[Saved data entries]
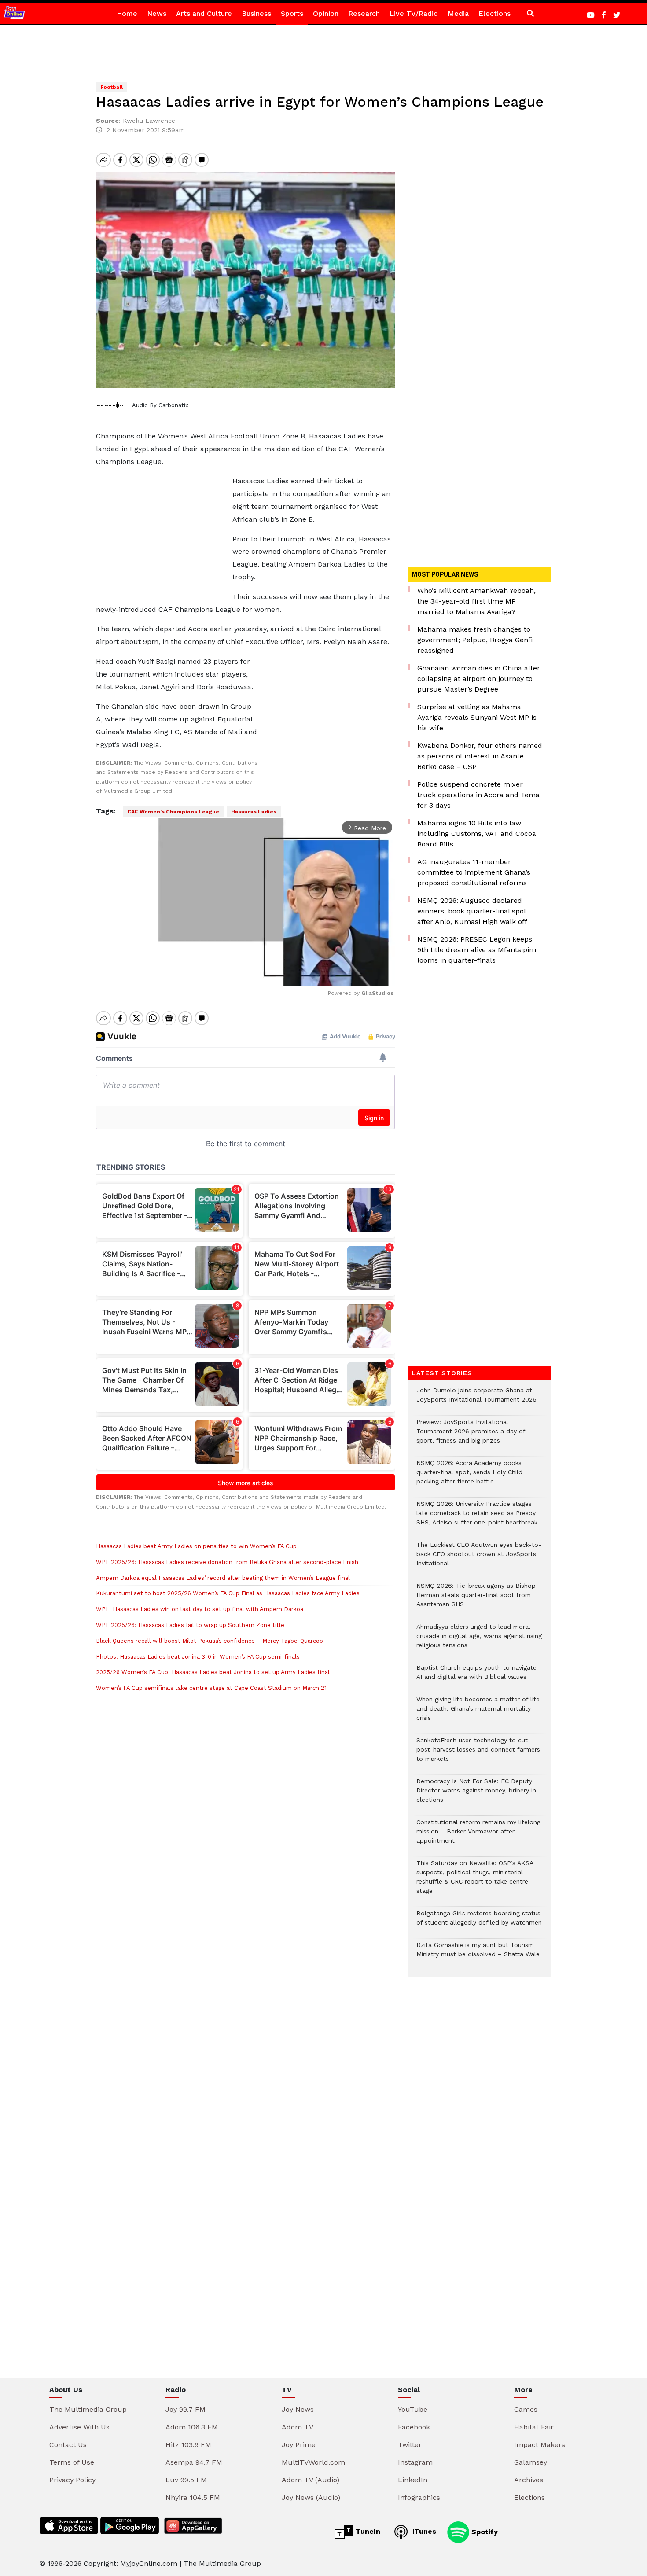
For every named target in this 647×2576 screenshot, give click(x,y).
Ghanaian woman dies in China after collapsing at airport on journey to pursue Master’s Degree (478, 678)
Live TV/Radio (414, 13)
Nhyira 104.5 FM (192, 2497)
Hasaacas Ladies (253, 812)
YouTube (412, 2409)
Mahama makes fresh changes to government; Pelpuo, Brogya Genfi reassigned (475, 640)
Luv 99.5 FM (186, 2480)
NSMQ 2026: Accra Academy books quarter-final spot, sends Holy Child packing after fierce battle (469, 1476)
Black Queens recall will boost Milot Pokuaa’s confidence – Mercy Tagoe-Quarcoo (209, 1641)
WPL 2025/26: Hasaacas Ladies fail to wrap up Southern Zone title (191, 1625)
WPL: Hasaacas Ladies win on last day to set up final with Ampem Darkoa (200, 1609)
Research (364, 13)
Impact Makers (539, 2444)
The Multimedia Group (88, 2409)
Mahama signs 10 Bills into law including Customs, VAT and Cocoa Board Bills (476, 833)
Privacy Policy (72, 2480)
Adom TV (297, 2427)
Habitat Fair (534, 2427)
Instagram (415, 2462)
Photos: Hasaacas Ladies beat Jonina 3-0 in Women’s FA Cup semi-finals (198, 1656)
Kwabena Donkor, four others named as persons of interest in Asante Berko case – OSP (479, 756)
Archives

[PROBLEM TO SOLVE] With the images omitted, output all entries exactly as given.

[SOLUTION FOR THIS PROBLEM]
For every named target in this 647×2576 screenshot, give click(x,y).
Ghanaian woman dies in China after collapsing at airport on journey to pursue Master’s Degree (478, 678)
Live TV/Radio (414, 13)
Nhyira 104.5 FM (192, 2497)
Hasaacas Ladies (253, 812)
YouTube (412, 2409)
Mahama makes fresh changes to government; Pelpuo, Brogya Genfi reassigned (475, 640)
Luv 99.5 FM (186, 2480)
NSMQ 2026: Accra Academy books quarter-final spot, sends Holy Child packing after fierce battle (469, 1476)
Black Queens recall will boost Milot Pokuaa’s confidence – Mercy Tagoe-Quarcoo (209, 1641)
WPL 2025/26: Hasaacas Ladies fail to wrap up Southern Zone title (191, 1625)
WPL: Hasaacas Ladies win on last day to set up final with Ampem Darkoa (200, 1609)
Research (364, 13)
Impact Makers (539, 2444)
The Multimedia Group (88, 2409)
Mahama signs 10 Bills into law including Customs, VAT and Cocoa Board Bills (476, 833)
Privacy Policy (72, 2480)
Adom TV (297, 2427)
Habitat Fair (534, 2427)
Instagram (415, 2462)
Photos: Hasaacas Ladies beat Jonina 3-0 in Women’s FA Cup semi-finals (198, 1656)
Kwabena Donkor, four others named as persons of interest in Asante Berko case – OSP (479, 756)
Archives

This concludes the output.